This is a Sponsored Post written by me on behalf of Jones Soda. All opinions are 100% mine.And when I say that, I'm including the dirt my mom says I ate when I was three.
As a poster for Izea, I received a "postie pack": the turkey hat my dog is so adorably modeling, and a bottle of Tofurky and Gravy Jones Soda . I freaking love the hat--I'm so wearing it on Thanksgiving. It was a hit at work, too--my coworkers always love a reason to laugh at me.
The soda, though .... well, my first thought when I saw it was "Dear god, WHY?" Still, I was excited to try it, even though I was sure it wasn't going to be pleasant. I debated as to if it would be better warm or cold--cold it would have less flavor, but turkey and gravy are warm foods. I decided room temperature might be best, and after the dinner rush I cracked open the bottle.

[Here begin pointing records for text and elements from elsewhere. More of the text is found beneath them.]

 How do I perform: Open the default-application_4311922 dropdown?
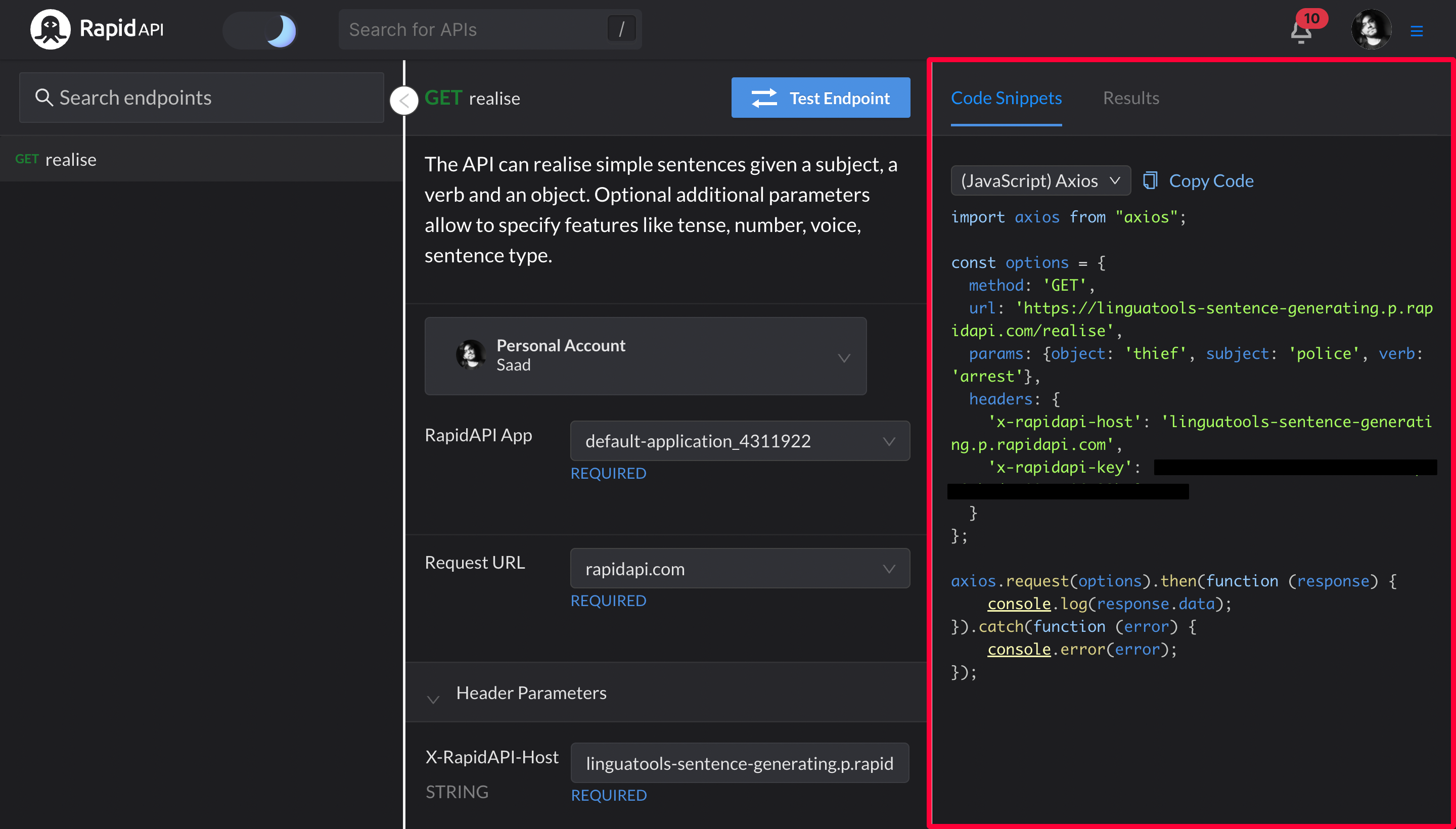point(739,441)
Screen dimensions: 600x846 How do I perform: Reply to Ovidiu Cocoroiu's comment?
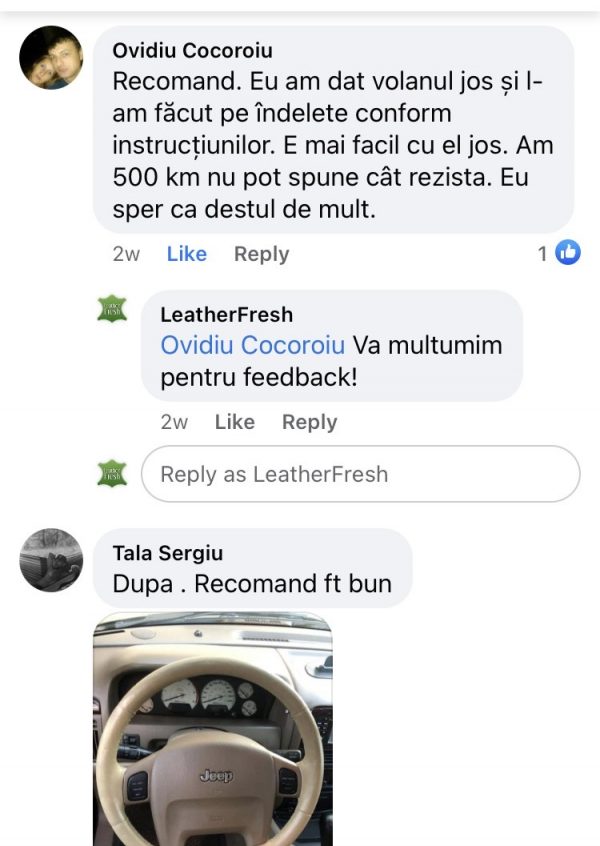(261, 255)

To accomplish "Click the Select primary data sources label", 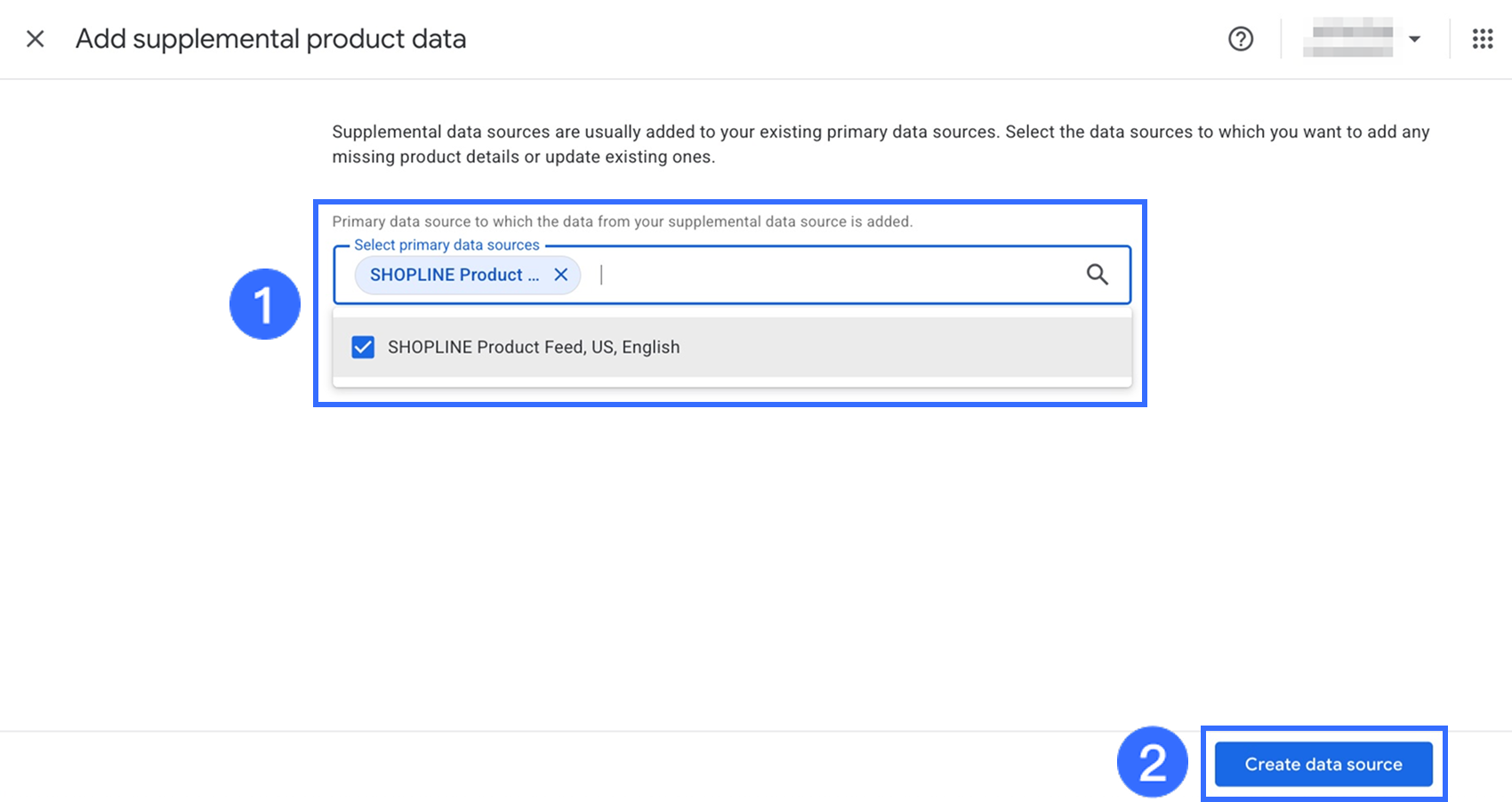I will 446,245.
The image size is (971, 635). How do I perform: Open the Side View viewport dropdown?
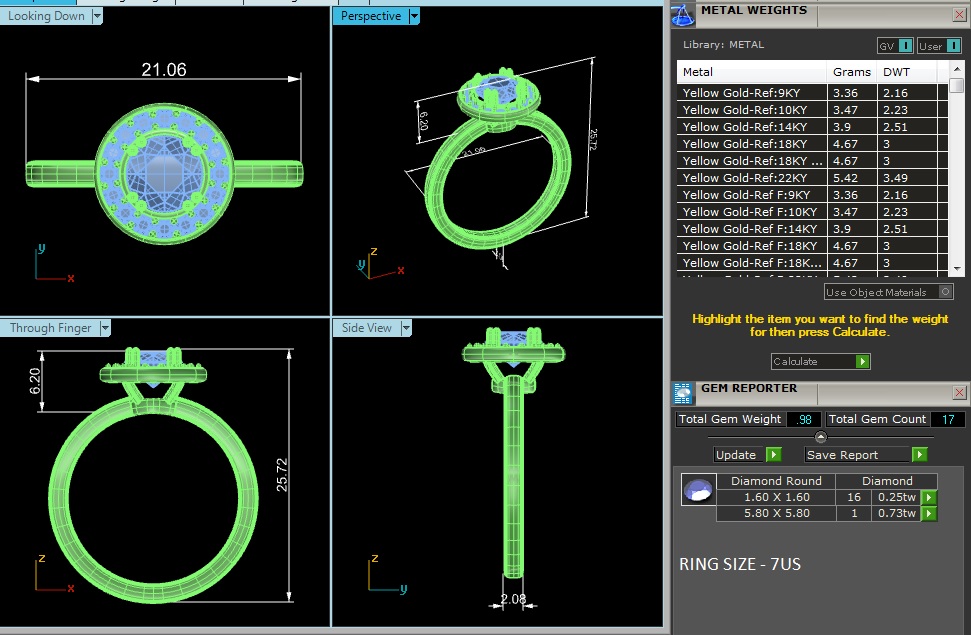(x=406, y=328)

I poured a bit into a soda glass, and while my coworkers looked on it disgust, I bravely took the first sip. The taste didn't hit me right away--it fact, I'd say it has less taste and more aftertaste. And when that aftertaste hit me, it was terrible! The taste stuck to my upper palate and I couldn't get rid of it for hours. It literally gave me a headache it was so bad. It had a delicate taste of old gravy, mixed with the tingly popping of carbonation--and then there was a weird funk that I'm unsure if it was the tang of tofu or what, but I was tasting and smelling the stuff for hours. It took gargling, drinking a lot of diet soda, and finally a chocolate dessert to overcome to taste.
Several other people tried it and all had about the same reaction. One person actually took a second sip, which astounded me. Most people, though, would sniff it and refuse to even try it. Freakin' pansies!
Really, it was fun to try--even if I did feel like gagging for several hours afterward. Maybe my grandfather's vegan girlfriend would like it.